Problem details: Copy the records below exactly, starting at the line that contains "Find the location" and stopping after the line that contains "chart-title: Treatment Services". Leave the pictures out of your copy.

Records for the exercise:
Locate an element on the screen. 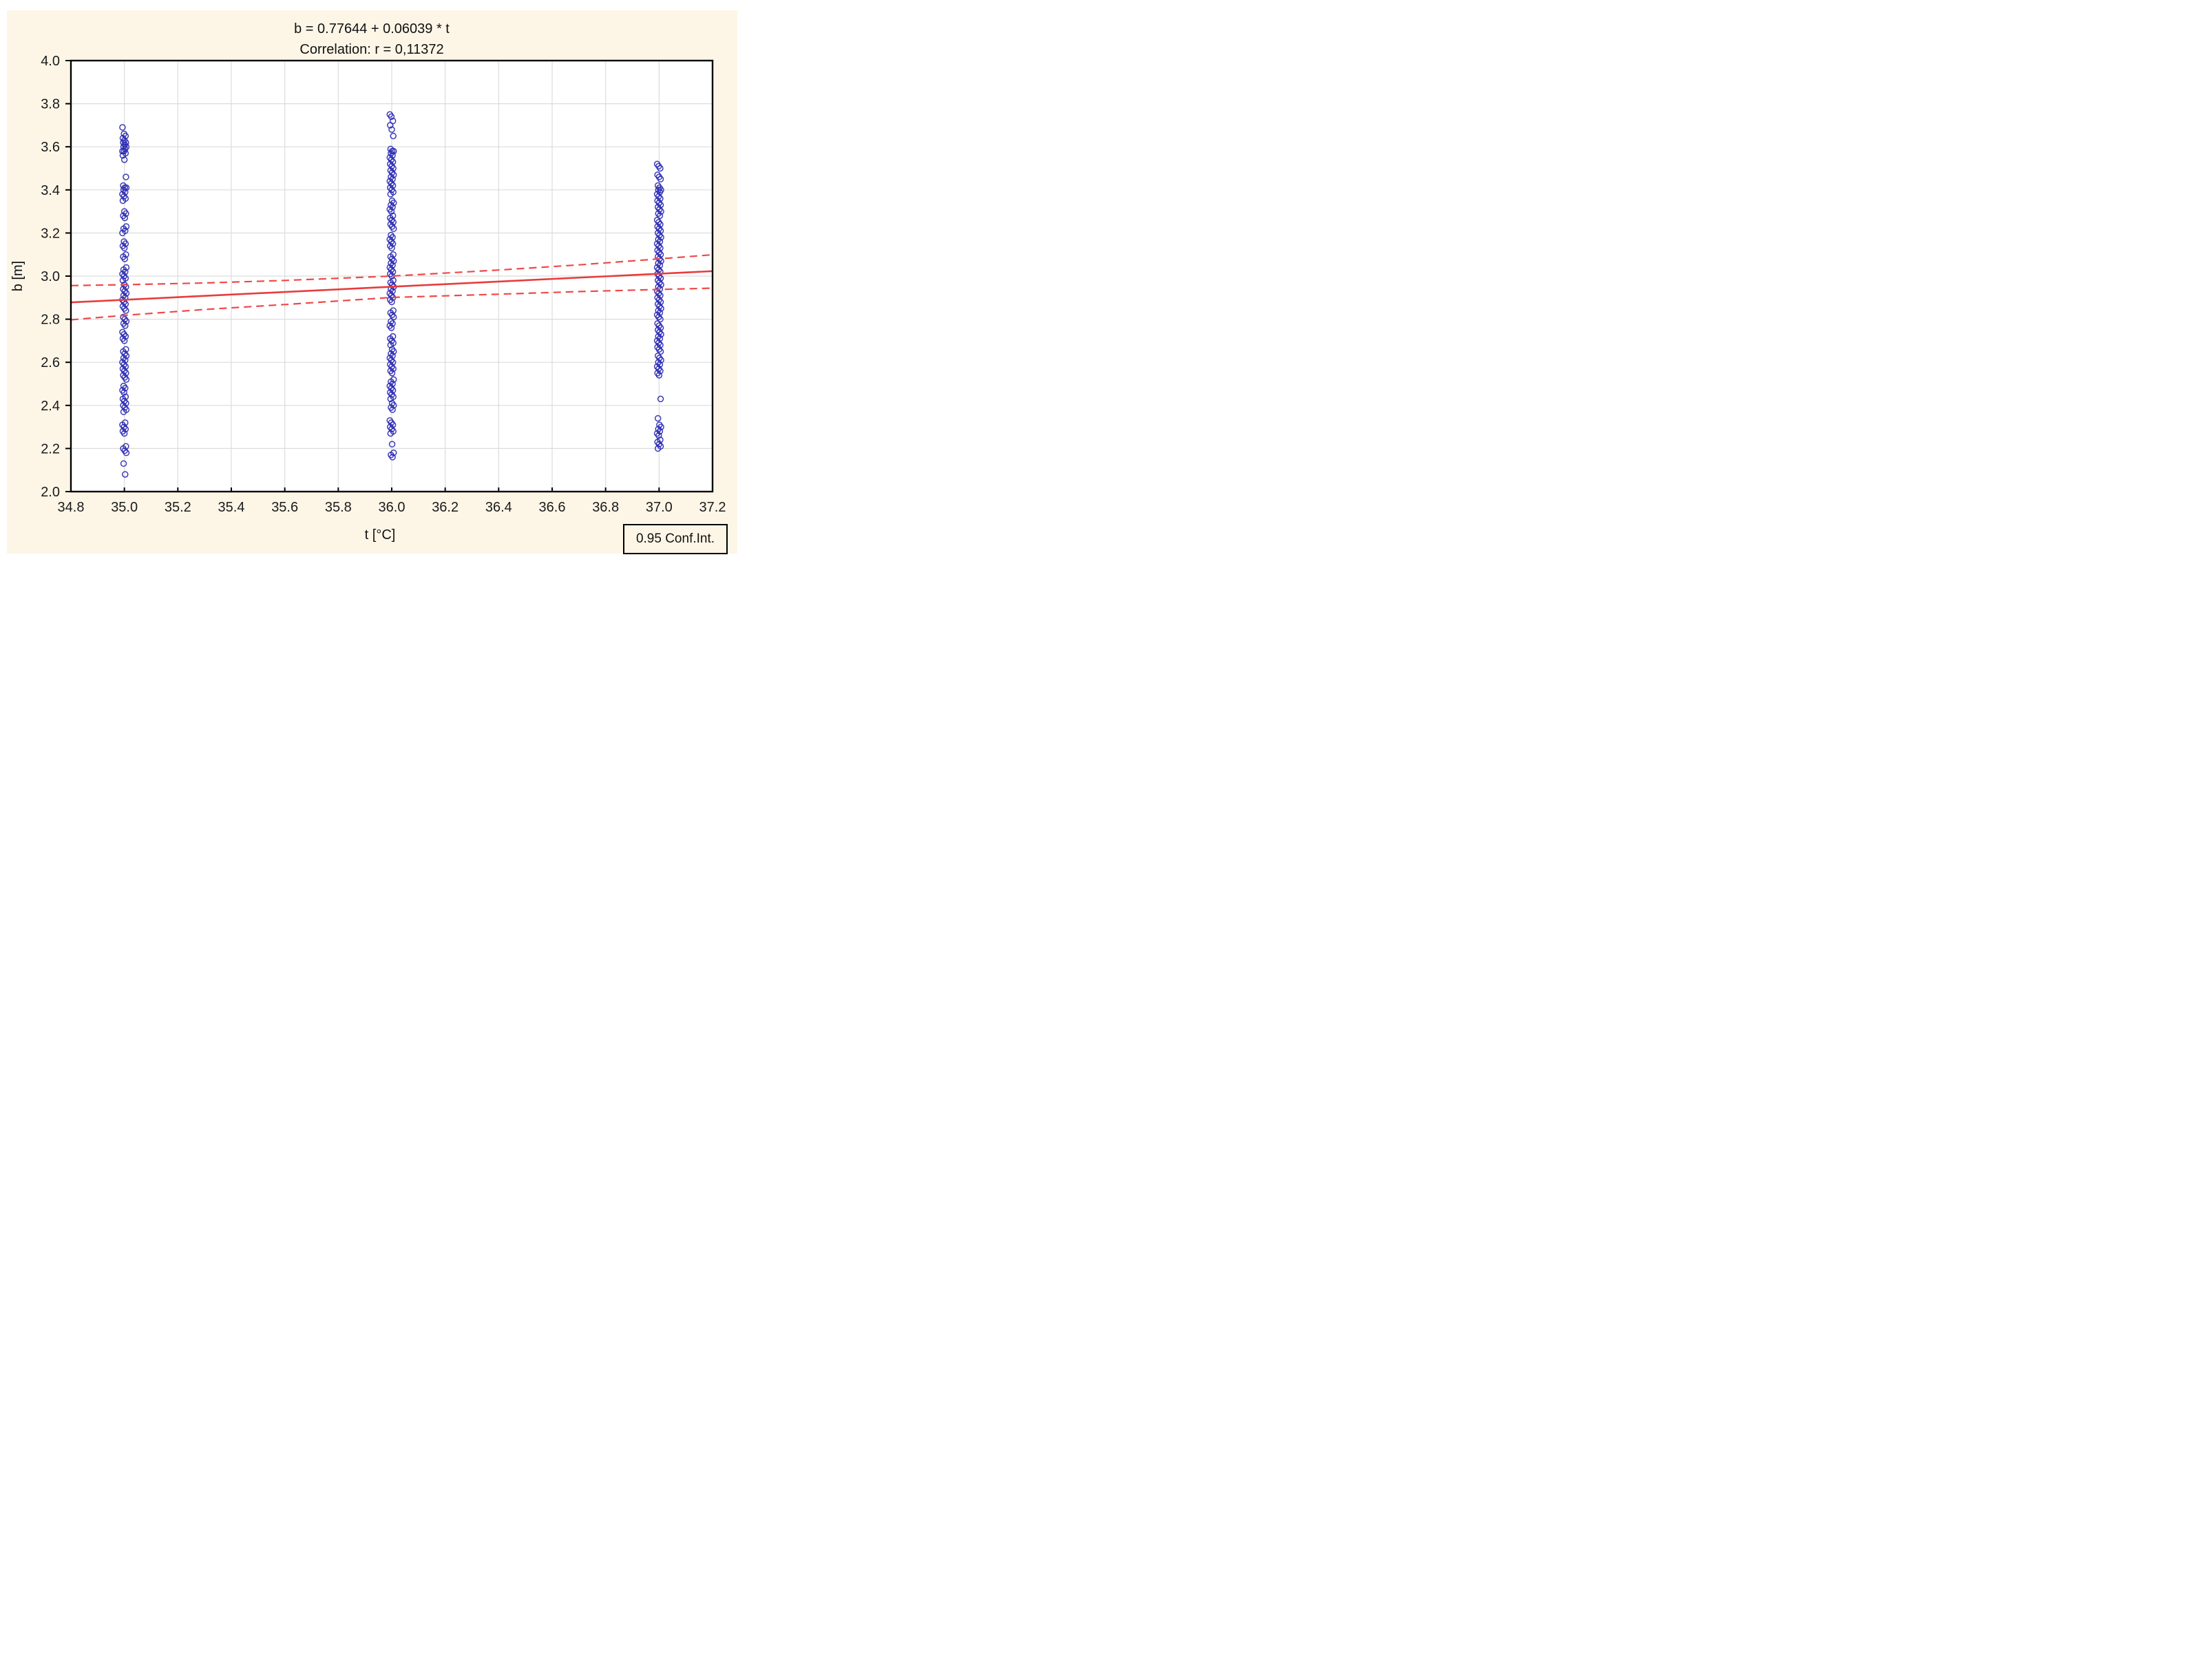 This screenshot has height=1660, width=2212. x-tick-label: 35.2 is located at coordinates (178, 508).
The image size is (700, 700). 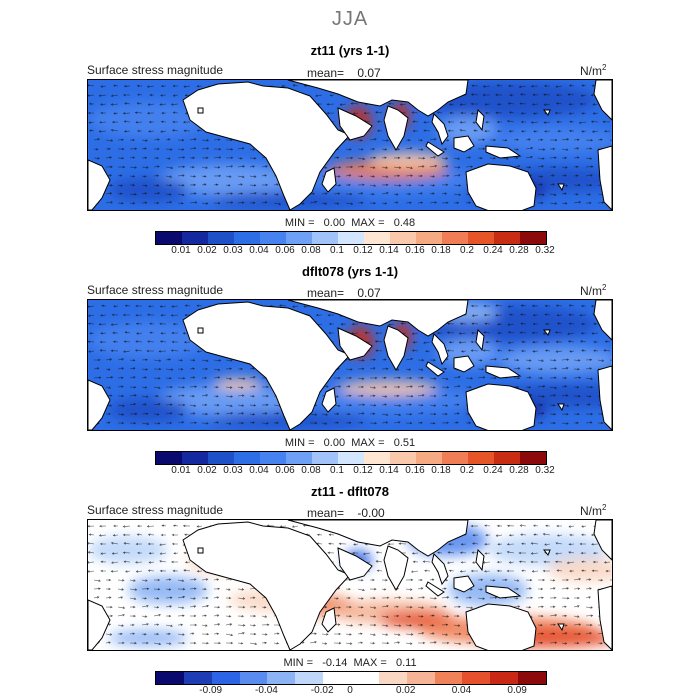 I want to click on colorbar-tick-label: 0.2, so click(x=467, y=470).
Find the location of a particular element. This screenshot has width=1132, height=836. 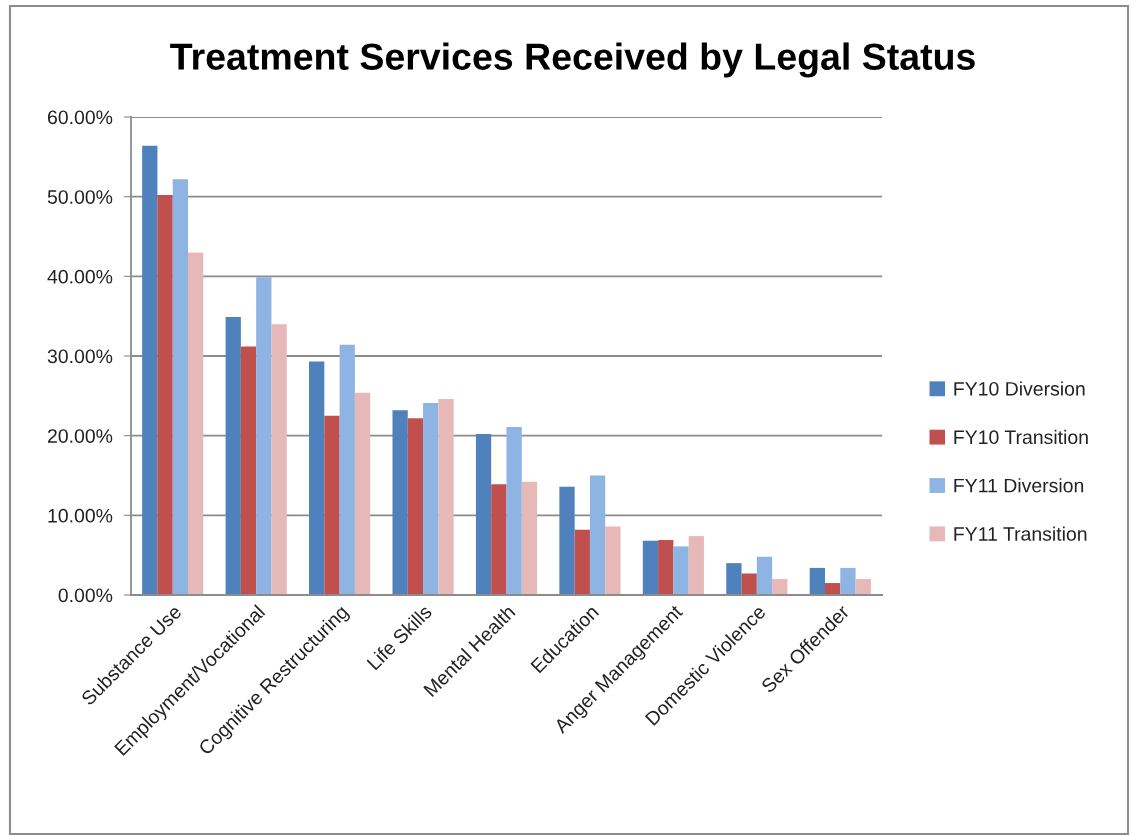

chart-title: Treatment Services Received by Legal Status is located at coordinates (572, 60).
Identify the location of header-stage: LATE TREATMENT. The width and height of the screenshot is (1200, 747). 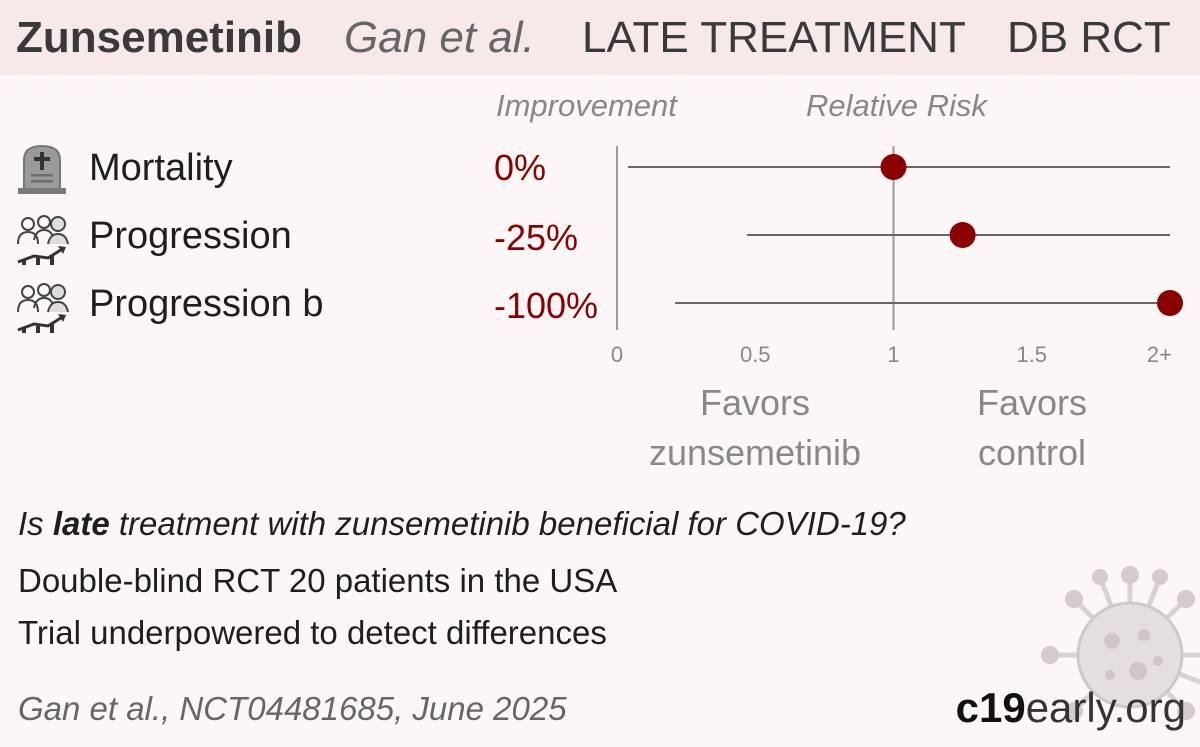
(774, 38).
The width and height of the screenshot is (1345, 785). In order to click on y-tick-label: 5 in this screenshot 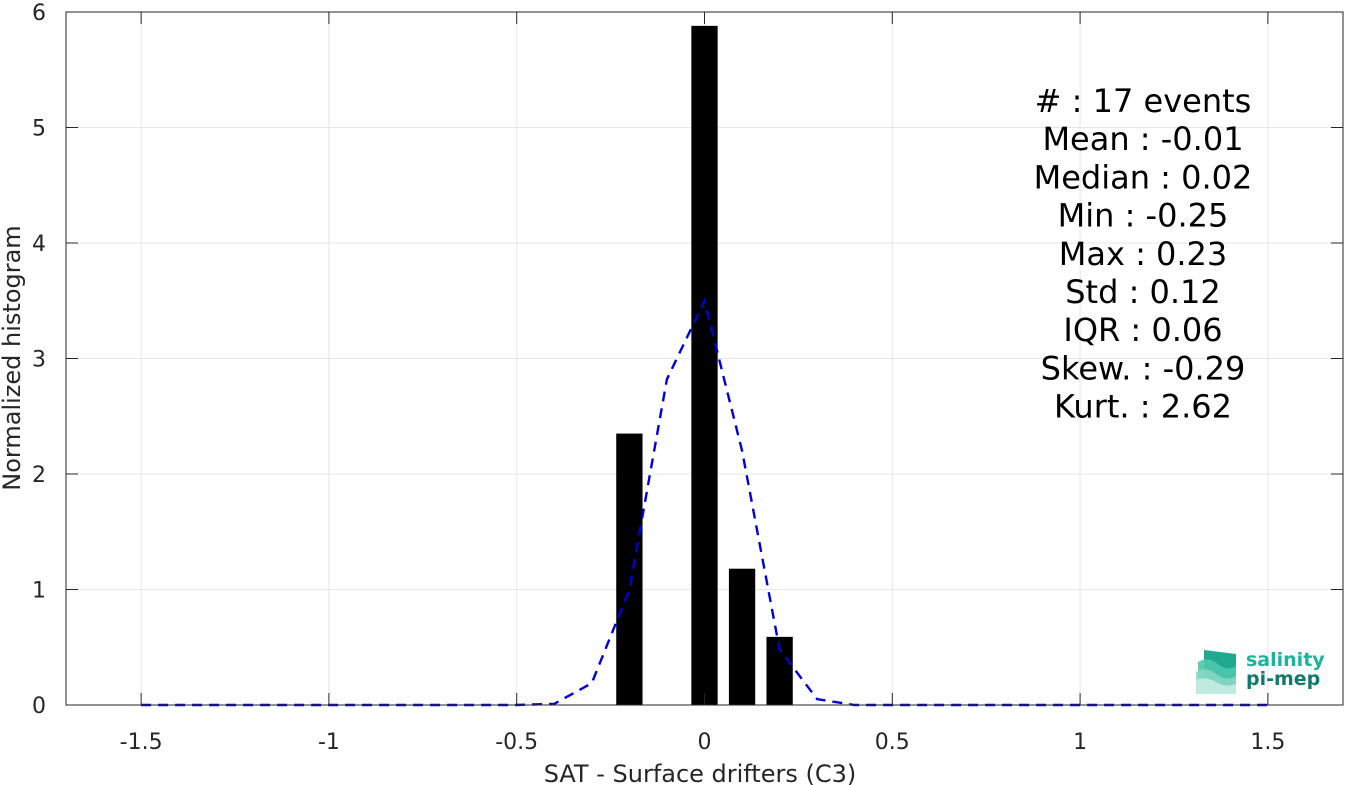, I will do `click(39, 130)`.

Your response:
Find the location of a particular element. This screenshot has width=1132, height=836. 

chart-title: Treatment Services Received by Legal Status is located at coordinates (572, 60).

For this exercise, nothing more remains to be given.